**Source records:**
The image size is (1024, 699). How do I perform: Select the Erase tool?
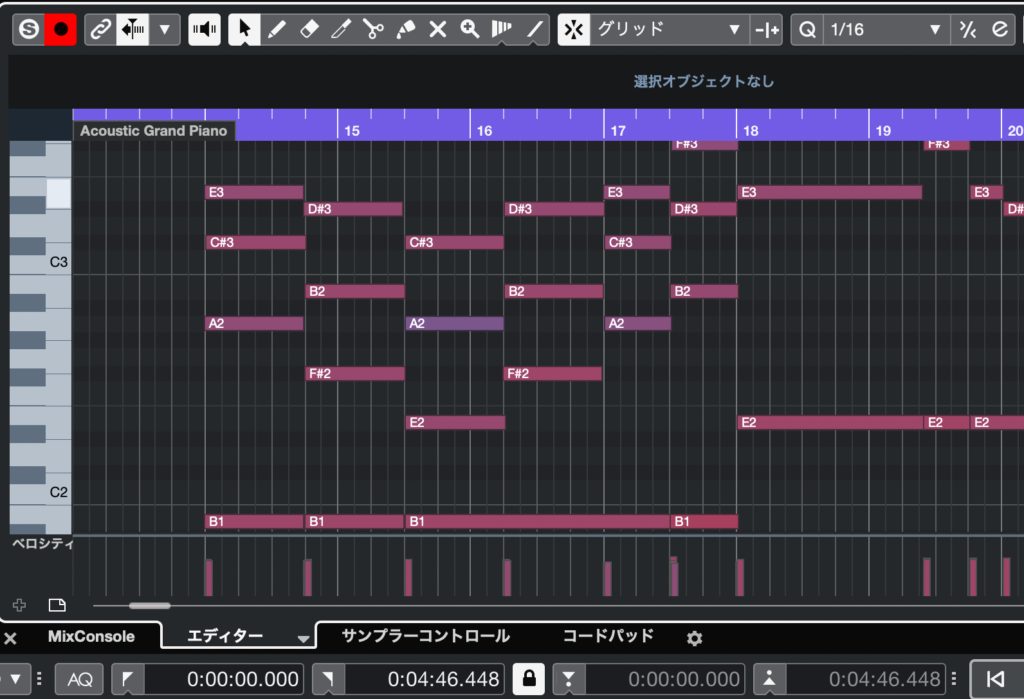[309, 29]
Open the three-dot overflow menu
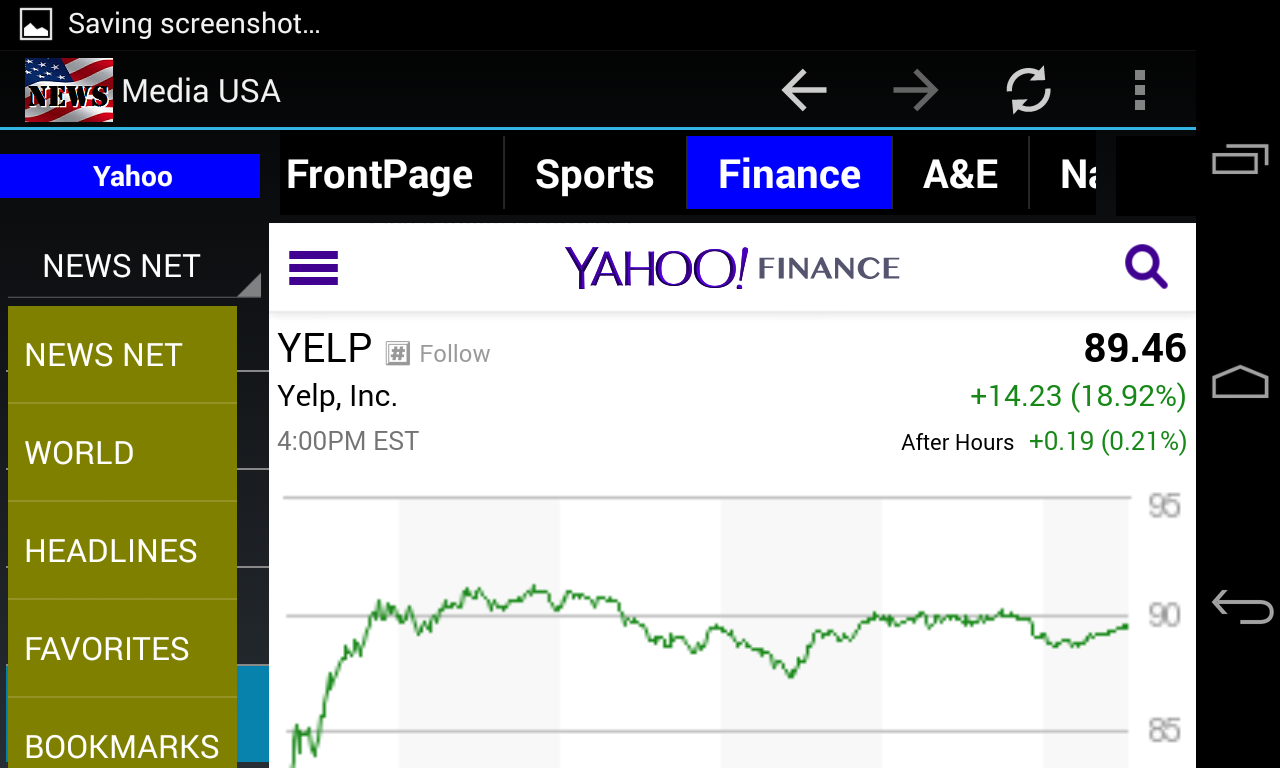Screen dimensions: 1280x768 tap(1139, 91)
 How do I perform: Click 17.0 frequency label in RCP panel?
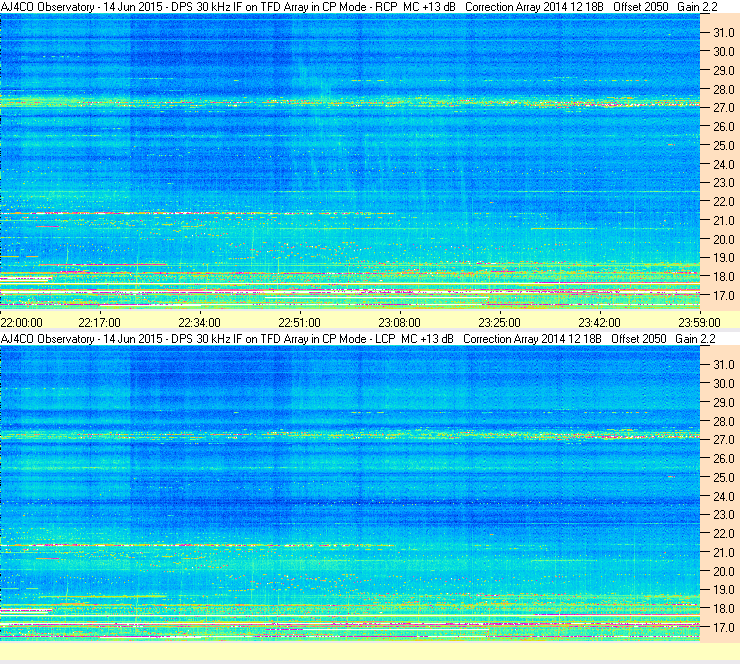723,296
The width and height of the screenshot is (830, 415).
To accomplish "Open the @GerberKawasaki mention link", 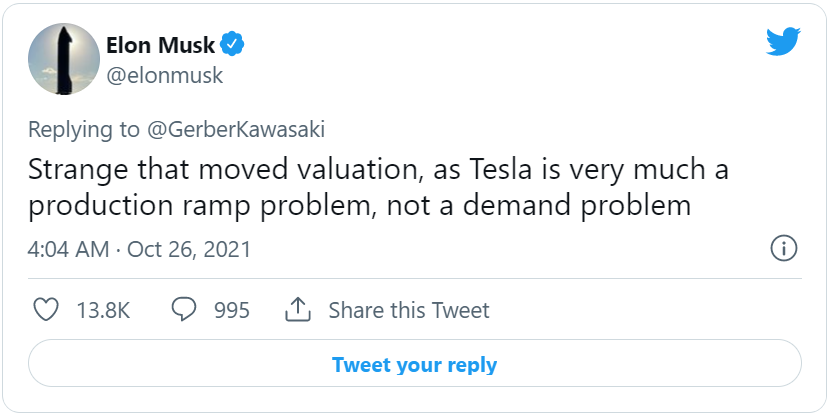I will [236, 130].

**Work item:** Starting at the first line of the data, set down each line exactly until you have copied the line with "The width and", but leave the pictures out.

**Your response:**
The image size is (1024, 699). How do I perform: Select the Erase tool?
[309, 29]
Open the three-dot overflow menu
Screen dimensions: 1280x768 tap(1139, 91)
 How do I perform: Click 17.0 frequency label in RCP panel?
723,296
The width and height of the screenshot is (830, 415).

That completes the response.